Sylvia leyó, pensó y escribió como pocas, construyendo una obra literaria y crítica cuya significancia marcó la segunda parte del siglo XX latinoamericano y abrió nuevos rumbos para el XXI. Ella es el eslabón entre la crítica erudita, cosmopolita del grupo Sur —se metió con el gran escritor de su siglo, Borges, sin reparos y lo arrojó a la contemporaneidad más moderno aún — y un presente para el que inventó dispositivos y claves de lectura propios ampliando nuestra capacidad de análisis a todo lo reprimido y soslayado en los gestos fundacionales de la literatura latinoamericana. Hizo emerger de un siglo 19 encorsetado, polvoriento, violento y elitista, un modo irreverente, sutil y disidente para leer en clave de género, anti-norma y en goce estético todo el edificio identitario que seguimos desconstruyendo gracias a sus ideas. En un ambiente muchas veces patriarcal, competitivo, injusto como puede ser la academia, Sylvia construyó también un tejido profundo de lazos afectivos, una familia queer, entre sus estudiantes, colegas y amigues.

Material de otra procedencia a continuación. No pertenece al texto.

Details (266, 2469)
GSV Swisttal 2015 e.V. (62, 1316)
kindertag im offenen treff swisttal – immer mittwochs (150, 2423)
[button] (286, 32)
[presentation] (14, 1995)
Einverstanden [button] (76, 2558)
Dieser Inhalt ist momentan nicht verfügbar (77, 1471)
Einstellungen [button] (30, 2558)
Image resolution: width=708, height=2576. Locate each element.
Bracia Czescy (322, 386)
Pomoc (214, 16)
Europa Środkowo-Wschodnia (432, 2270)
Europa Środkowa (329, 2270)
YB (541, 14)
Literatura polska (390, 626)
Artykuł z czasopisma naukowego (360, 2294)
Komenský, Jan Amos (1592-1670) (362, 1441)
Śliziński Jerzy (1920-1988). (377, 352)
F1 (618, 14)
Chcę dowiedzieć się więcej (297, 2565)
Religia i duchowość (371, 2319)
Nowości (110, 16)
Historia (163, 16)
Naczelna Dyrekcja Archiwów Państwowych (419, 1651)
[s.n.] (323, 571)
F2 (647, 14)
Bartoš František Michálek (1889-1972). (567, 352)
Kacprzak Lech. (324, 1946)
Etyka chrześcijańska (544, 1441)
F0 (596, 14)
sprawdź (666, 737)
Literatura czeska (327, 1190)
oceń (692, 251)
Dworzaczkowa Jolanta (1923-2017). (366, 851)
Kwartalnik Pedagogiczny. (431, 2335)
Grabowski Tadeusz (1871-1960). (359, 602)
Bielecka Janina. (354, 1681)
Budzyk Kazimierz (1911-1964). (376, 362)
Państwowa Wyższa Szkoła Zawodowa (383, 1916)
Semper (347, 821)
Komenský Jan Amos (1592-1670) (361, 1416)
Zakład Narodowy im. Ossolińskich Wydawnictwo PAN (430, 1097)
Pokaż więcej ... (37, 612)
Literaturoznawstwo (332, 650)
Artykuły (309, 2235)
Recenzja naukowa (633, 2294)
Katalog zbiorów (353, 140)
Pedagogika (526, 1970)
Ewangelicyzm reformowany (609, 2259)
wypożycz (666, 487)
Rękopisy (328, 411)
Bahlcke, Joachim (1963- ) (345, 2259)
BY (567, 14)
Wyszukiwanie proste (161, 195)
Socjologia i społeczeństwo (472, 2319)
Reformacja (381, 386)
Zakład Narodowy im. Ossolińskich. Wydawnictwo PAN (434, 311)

En ese círculo amoroso amparó a los expatriados de tantos países que llegaban a Nueva York en busca de libertad, de un espacio para repensarse y reinventarse, con la sabiduría de quien había recorrido ese camino primero y concebía su mundo más allá de las fronteras lingüísticas y culturales. Formó a toda una generación de críticos que hoy se dispersan por la academia norteamericana, latinoamericana y europea y que nos reconocemos como esa suerte de cofradía de Los Molloy, donde ese sustrato intelectual y afectivo nos acerca y nos sostiene. La constelación Molloy es hoy rica en lenguas, nacionalidades, ideas y conceptos gracias a su inmensa generosidad. Sylvia escuchaba el deseo de sus estudiantes, intuía el hilo singular que ligada su universo literario y teórico con el otro y enseñaba a tirar de ese hilo hacia otros espacios; no buscaba que la siguiéramos ni prolija ni obedientemente, se disgustaba si se la colocaba en el lugar del oráculo de sabiduría.
Ella esperaba atenta en el transcurrir de una conversación, en las horas de magnífico diálogo que podían tener lugar en sus seminarios, en llamadas telefónicas a deshoras, durante un café o en ese espacio tan singular que la academia norteamericana llama “horas de oficina” —especie de charla terapéutica, examen oral y banquillo de acusado todo junto—, un momento de chispa de sorpresa, de innovación y novedad que podía emerger tanto en el murmullo del texto como del chisme, pero que diera vuelta la lectura que hasta entonces era suya, para enviarnos raudamente en esa dirección, hacia afuera, más allá, en búsqueda de la voz propia.
Tanto se escribió en estos días sobre su voz singular, pero creo que fue una voz activada siempre por la conversación, por el pensar con el otro, dejando aflorar allí una subjetividad profanadora, inmodesta, desfachatada y fresca que le devuelve cuerpo, gesto y afecto al juicio estético. Ese es también un modo de leer, de deconstruir los textos, como ella nos enseñó a hacer con sus lecturas de Sarmiento y el desliz en la crónica de viaje de tono grandielocuente donde aparece la figura del peluquero francés; o en la crónica de Martí cuando del análisis del platonismo estético de Wilde, emerge su pelo ensortijado y el deseo desborda en fascinación y recelo; o cuando la compleja necrológica del mismo autor escrita por Darío, termina condensándose en la imagen de un perro muerto, que para Sylvia en su afinidad electiva con la vida animal era una de las escenas más violentas y condenatorias del modernismo.
Así, sus gallinas tenían nombre de primeras damas y en su discurso como presidenta del MLA no empezó con la posición consabida del momento preguntándose si el subalterno podía hablar, sino con el “¿podemos hablar?” de la comediante stand-up Joan Rivers, una pose que le salía genial.
Como ella lo señaló, nunca hay poses inocentes, ya que la pose misma es el primer momento de una performance de sí; siempre una invitación a la interpretación, donde el cuerpo dice lo que discurso maliciosamente calla. Ese inmenso legado intelectual y afectivo se vuelve trasmisible a través de Los Molloy, quienes honramos lo recibido al continuarlo y pasarlo a otra generación, desapropiándola, dejándola ir para el descubrimiento y goce de otres.
*Alejandra Uslenghi es crítica y docente en Northwestern University.